GIVEN PROBLEM
Reproduce word for word the rows below, beginning at the line that contains "The height and" and stopping after the line that contains "tap(89, 69)". Leave the pictures out of your copy.

INPUT MATERIAL
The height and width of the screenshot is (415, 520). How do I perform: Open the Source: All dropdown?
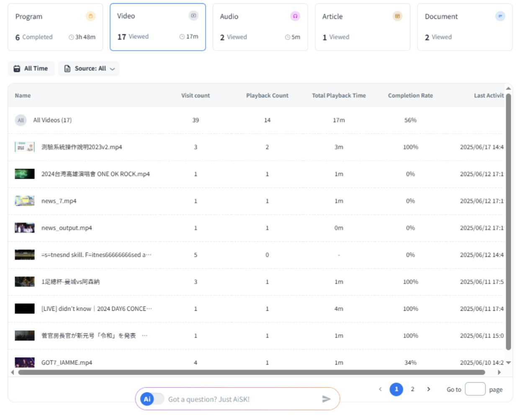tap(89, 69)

--

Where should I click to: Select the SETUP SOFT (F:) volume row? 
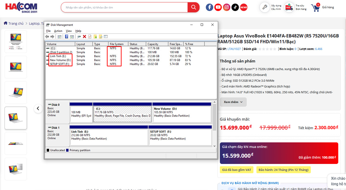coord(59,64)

---

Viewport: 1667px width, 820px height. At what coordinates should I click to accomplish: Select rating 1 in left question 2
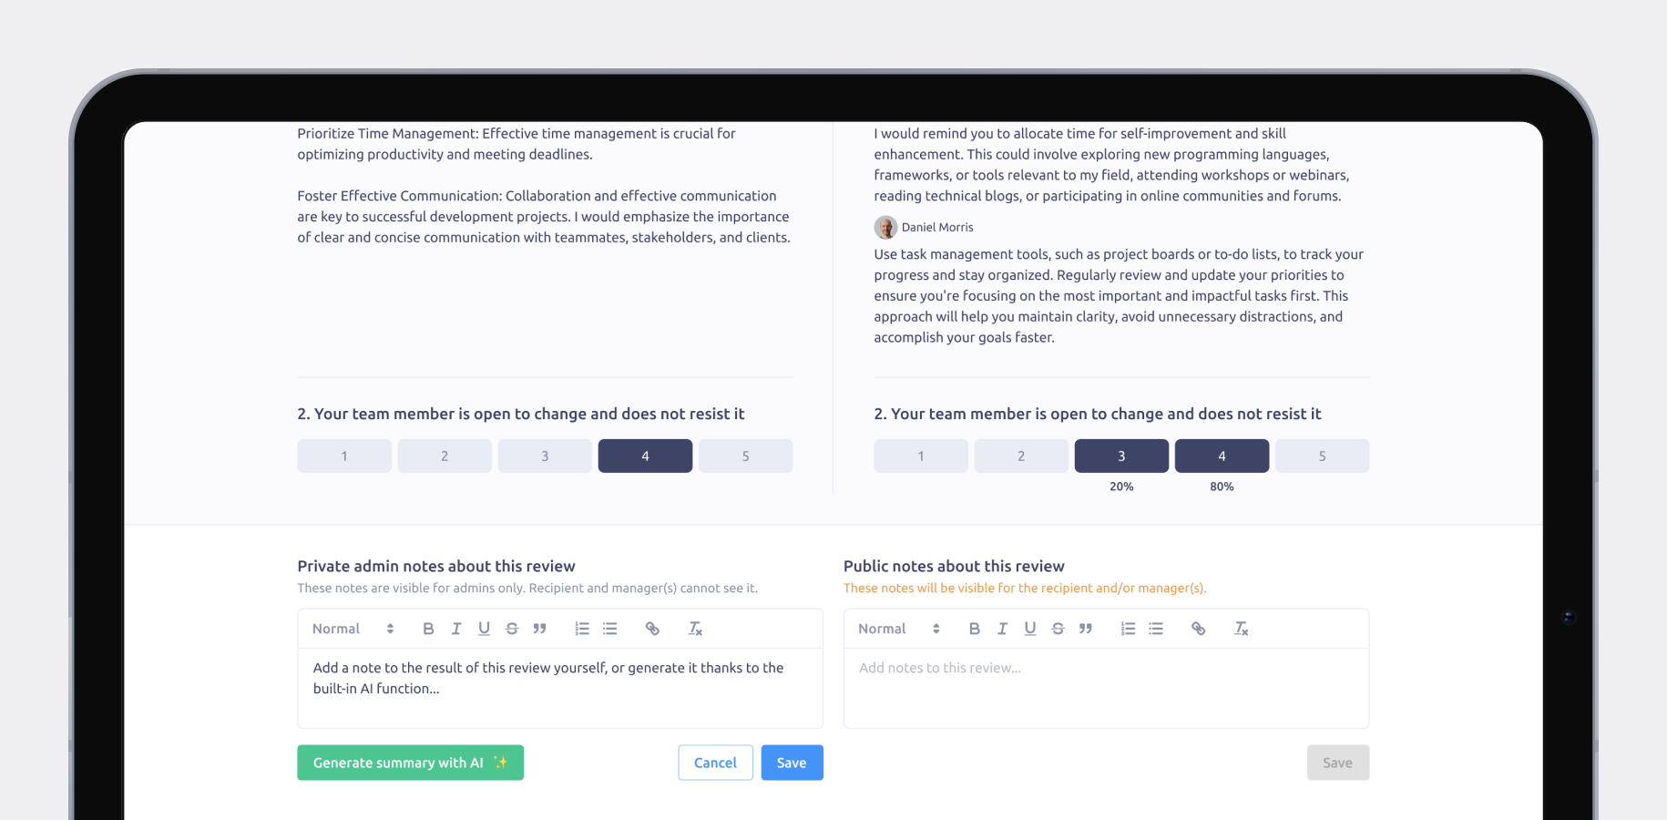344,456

CORRECT RESULT
The height and width of the screenshot is (415, 520). How do I perform: Open the Source: All dropdown?
tap(89, 69)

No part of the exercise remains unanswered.